Porque la indiferencia no es un viento ajeno al ser humano, es un humo que golpea, que se infiltra por entre las grietas de las relaciones personales, hasta acabar con los escasos lazos sobre los que se sustenta la convivencia vecinal, reduciendo la camaradería a una expresión lastrada, fría y equidistante, sustituyendo la amistad por una panoplia de vaguedades donde se han subordinado e instrumentalizado los sentimientos. Las prisas han acabado con todo aquello que nos hacía más humanos y asequibles, con aquellas improvisadas tertulias surgidas sin ningún motivo aparente, cuyo único objetivo era el de pasar el rato, hemos dejado de saborear el vino espeso y lento de los atardeceres. Mientras los espacios públicos se llenan cada vez de una mayor intransigencia y hostilidad, porque somos incapaces de soportar cualquier molestia o de sobrellevar el mínimo inconveniente sobrevenido, haciendo realidad aquella paradoja de que cuanto más corremos más lejos estamos de donde pretendemos llegar.

Hemos creado un mundo deshabitado de afecto, donde crecen las malas hierbas de un individualismo corrosivo con en el que deliberadamente hemos construido una muralla para protegernos de nosotros mismos. El hombre se ha quedado solo, en medio de la soledad absoluta, náufrago de sí mismo, agarrado a una tabla de salvamento que solo existe en su imaginación. Se han devaluado algunas palabras por la imposibilidad de mantener intacto el compromiso que las sostenía.

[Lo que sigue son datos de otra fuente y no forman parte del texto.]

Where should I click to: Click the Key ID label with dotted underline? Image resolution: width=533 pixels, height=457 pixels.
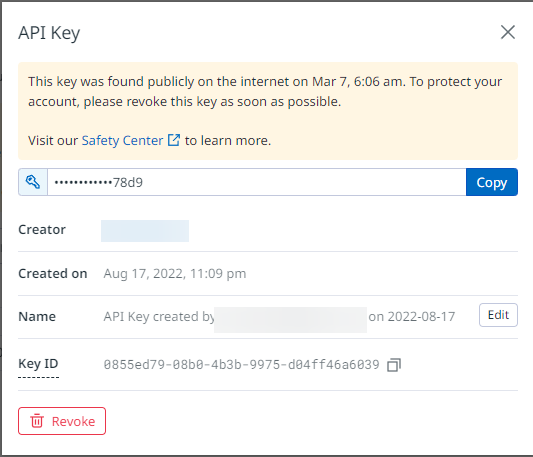pos(38,364)
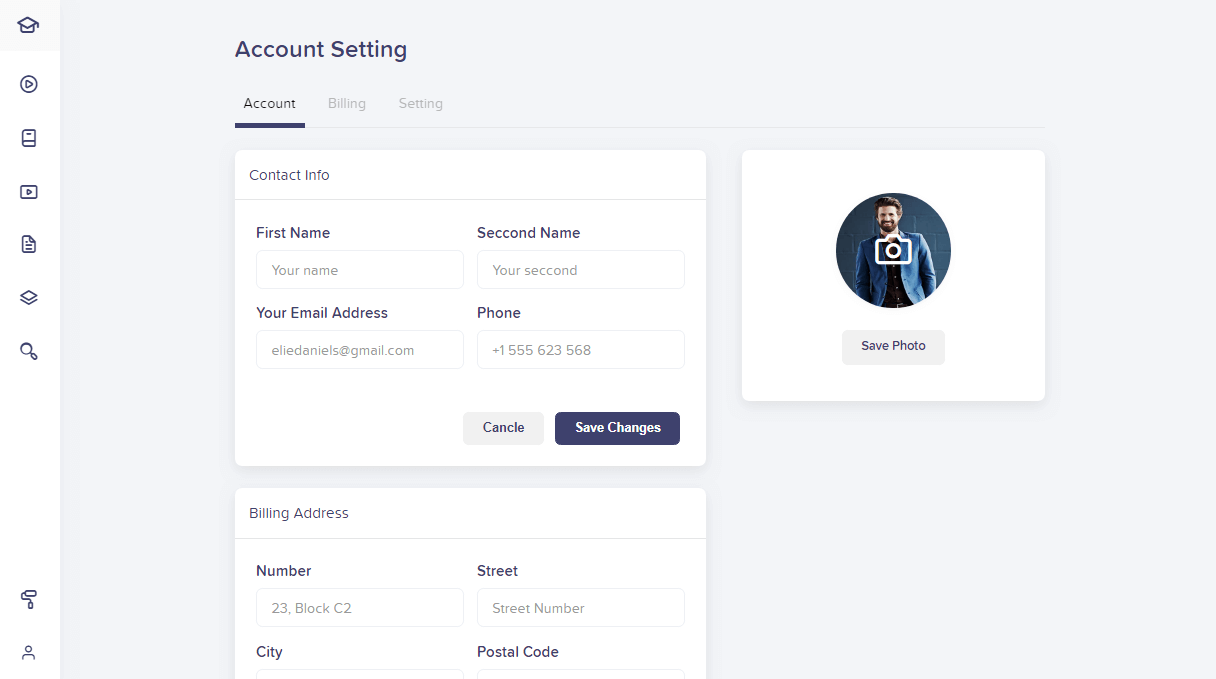The height and width of the screenshot is (679, 1216).
Task: Click the graduation cap logo icon
Action: pyautogui.click(x=29, y=25)
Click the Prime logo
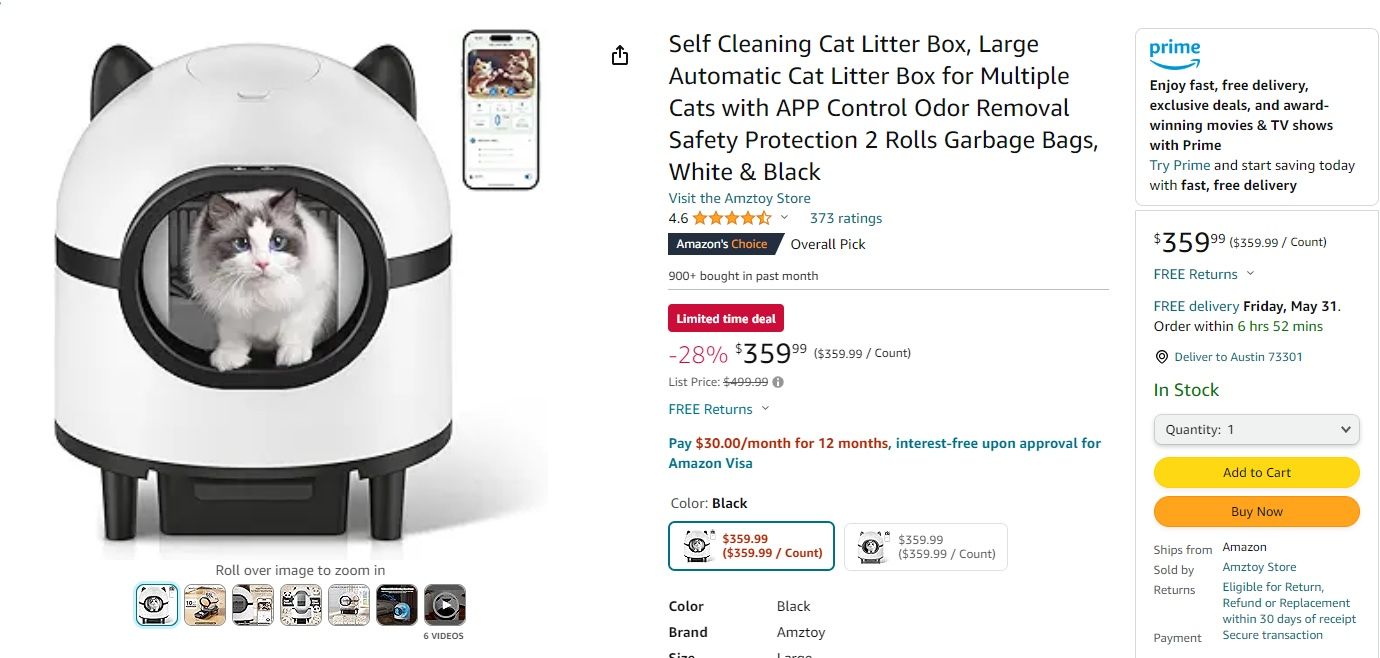Image resolution: width=1380 pixels, height=658 pixels. point(1174,52)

XSE NOSx han vuelto de corcho los sentimientos, se nos han entumecido con el aguardiente de los días, hasta hacernos parecer insensibles, distantes y ajenos. Ya no nos espanta el doble filo de algunas palabras, porque nos hemos habituado a verlas escrita en nuestro diccionario de cotidianeidad, compartiendo espacio con una nueva jerga de vocablos inventados para la ocasión. Las tradicionales transacciones comerciales basadas en la honorabilidad y en el valor de la palabra dada, han caído en desuso, porque es mínima la confianza que nos tenemos los unos a los otros, ahora lo que priman son los avales, las garantías, los presupuestos y la firma al lado de cualquier documento.

Ladrillo a ladrillo, hemos sido capaces de construir una sociedad más libre, donde se han alcanzado inimaginables cotas de derechos individuales y sociales; los burócratas han reconvertido su actitud de violencia verbal, después de haber hecho un cursillo de amabilidad acelerada, pero con todo, no hemos conseguido aprobar la asignatura de las relaciones humanas, porque nos hemos acostumbrado a pasar olímpicamente de lo que no nos afecta, refugiados en esa torre de marfil de la individualidad, desde cuyas ventanas de aislacionismo podemos ver cómo alguien muere en medio de la oscuridad, mientras la vida continúa sin que nadie eche de menos a nadie, o cómo algunas personas agonizan tendidas en medio de la calle, ante la mirada indiferente de cientos de transeúntes que vuelven la cabeza hacia otro lado, como si las desgracias ajenas no nos obligaran a nada, como si de repente se hubiera agotado el agua toda de la fuente del humanitarismo.

En un ejercicio de cinismo hemos derribado uno a uno los muros de cuanto quedaba, porque los asociábamos a una época dominada por el pensamiento único, pero hemos sido incapaces de sustituirlos por otros nuevos, y nos hemos quedado perdidos, sin raíces y sin tradiciones, consintiendo que la sociedad vague como un barco a la deriva, sin bitácora y sin rumbo.

Sin pretender caer en un pesimismo antropológico, estamos siendo testigos de un cansancio generacional, de una abulia que nos obliga a pagar ciertos peajes, porque frente a esta sociedad que bosteza, se levantan los estados carenciales y depresivos, la angustia, la soledad no deseada, la ansiedad que victimiza, sometiéndonos a tener que soportar cada mañana, la contemplación de nuestra propia imagen reflejada en un espejo sin azogue, que nos devuelve impasible la mirada nítida de nuestro propio vacío existencial.